Saturday, August 30, 2014

An Inquisitor's Description of the Lollards

          Sometime around the year 1400, a Roman Catholic inquisitor named Reinher described the Lollards & Wycliffites in the following manner. For words that border on outright admiration, it is strange that he still believed men of this conduct were highly deserving of censure:

          "The disciples of Wycliffe are men of a serious, modest deportment, avoiding all ostentation in dress, mixing little with the busy world, and complaining of the debauchery of mankind. They maintain themselves wholly by their own labour, and utterly despise wealth; being fully content with bare necessities. They follow no traffic, because it is attended with so much lying, swearing, and cheating. They are chaste and temperate; are never seen in taverns, or amused by the trifling gaieties of life. You find them always employed, either learning or teaching.
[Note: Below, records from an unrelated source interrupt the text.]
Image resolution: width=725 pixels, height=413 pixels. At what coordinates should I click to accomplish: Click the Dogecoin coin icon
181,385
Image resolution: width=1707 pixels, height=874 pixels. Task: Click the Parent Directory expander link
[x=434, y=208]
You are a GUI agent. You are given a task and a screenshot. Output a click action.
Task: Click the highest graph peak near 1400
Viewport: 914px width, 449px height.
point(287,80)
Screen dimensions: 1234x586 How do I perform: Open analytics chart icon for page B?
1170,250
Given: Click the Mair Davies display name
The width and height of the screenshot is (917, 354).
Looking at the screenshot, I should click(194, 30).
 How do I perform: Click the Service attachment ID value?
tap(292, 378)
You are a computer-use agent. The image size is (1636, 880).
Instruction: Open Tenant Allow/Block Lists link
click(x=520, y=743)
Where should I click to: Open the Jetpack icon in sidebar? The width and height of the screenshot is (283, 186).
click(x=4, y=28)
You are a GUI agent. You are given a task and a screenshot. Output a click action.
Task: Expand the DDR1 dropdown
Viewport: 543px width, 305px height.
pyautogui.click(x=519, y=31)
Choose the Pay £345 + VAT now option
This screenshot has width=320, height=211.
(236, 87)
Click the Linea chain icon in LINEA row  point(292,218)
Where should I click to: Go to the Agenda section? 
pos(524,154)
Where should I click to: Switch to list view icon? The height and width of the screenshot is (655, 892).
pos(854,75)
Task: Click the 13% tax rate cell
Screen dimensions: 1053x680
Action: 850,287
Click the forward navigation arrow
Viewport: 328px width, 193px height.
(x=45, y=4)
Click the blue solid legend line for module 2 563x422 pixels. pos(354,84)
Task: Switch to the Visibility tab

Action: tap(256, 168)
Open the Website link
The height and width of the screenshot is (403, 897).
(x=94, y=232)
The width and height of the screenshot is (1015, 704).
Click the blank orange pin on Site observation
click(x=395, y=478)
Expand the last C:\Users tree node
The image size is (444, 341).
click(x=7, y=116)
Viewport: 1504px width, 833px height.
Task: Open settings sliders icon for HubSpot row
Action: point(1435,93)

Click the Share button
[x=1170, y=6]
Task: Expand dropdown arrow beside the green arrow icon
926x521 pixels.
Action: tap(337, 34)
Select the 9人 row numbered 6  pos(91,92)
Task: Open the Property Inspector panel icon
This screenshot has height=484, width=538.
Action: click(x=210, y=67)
They are concise and devout in their prayers; blaming an un-animated prolixity [the unnecessarily lengthy prayers of the Romish priesthood]. They never swear; speak little; and in their public preaching they lay the chief stress on charity. They never mind canonical hours, because they say, that a paternoster [Lord's Prayer] or two, repeated with devotion, is better than tedious hours spent without devotion. They explain the scriptures in a different way from the holy doctors and the church of Rome. They speak little, and humbly, and are well-behaved in appearance."


Text from The Lollards, by George Stokes, 1838, 7-8.